◆ Record set
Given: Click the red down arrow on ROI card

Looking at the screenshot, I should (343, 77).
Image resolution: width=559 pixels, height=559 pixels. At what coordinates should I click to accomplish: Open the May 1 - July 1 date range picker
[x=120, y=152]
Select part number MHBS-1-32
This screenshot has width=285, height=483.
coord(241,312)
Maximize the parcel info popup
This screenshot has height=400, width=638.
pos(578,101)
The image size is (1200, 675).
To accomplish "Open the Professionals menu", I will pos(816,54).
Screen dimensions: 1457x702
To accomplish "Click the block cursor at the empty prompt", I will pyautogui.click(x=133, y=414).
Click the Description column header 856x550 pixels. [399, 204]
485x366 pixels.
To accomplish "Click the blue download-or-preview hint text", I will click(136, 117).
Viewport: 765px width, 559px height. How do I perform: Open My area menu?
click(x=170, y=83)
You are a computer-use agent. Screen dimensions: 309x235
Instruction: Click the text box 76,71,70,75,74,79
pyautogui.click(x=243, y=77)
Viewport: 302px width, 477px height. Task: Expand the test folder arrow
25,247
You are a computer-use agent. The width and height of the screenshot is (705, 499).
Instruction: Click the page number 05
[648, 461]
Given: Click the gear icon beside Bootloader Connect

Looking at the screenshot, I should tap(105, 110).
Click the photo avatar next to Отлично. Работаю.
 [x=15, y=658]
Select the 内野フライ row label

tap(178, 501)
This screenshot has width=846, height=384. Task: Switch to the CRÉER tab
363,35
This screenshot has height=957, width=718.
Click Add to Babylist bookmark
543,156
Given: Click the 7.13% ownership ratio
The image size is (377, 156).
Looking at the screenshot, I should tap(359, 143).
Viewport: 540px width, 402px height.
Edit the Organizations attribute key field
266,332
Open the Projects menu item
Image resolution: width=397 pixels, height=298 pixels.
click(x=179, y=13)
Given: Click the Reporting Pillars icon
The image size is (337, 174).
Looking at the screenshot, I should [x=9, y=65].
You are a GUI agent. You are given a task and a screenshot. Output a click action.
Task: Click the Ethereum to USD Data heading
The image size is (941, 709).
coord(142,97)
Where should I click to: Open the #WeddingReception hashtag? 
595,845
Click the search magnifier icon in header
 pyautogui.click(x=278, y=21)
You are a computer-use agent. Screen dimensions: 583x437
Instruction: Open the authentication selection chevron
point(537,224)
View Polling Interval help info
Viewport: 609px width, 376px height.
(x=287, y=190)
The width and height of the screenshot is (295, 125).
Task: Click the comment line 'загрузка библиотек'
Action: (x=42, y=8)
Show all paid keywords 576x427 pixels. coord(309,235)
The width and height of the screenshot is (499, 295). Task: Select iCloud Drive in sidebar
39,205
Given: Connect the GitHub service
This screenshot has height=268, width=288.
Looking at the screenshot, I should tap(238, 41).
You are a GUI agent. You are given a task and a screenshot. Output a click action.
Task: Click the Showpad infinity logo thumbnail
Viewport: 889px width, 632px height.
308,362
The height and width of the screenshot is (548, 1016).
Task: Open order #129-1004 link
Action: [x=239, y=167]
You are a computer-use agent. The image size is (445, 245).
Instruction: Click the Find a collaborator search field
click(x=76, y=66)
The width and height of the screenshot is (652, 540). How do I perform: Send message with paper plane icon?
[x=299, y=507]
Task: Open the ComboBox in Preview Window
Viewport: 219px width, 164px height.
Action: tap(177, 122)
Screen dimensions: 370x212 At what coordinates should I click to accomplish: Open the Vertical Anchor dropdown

◆ Task goal
Scan the entries for lines holding the string "info", then copy every one of them.

◆ Answer to this task
Maximize the parcel info popup
View Polling Interval help info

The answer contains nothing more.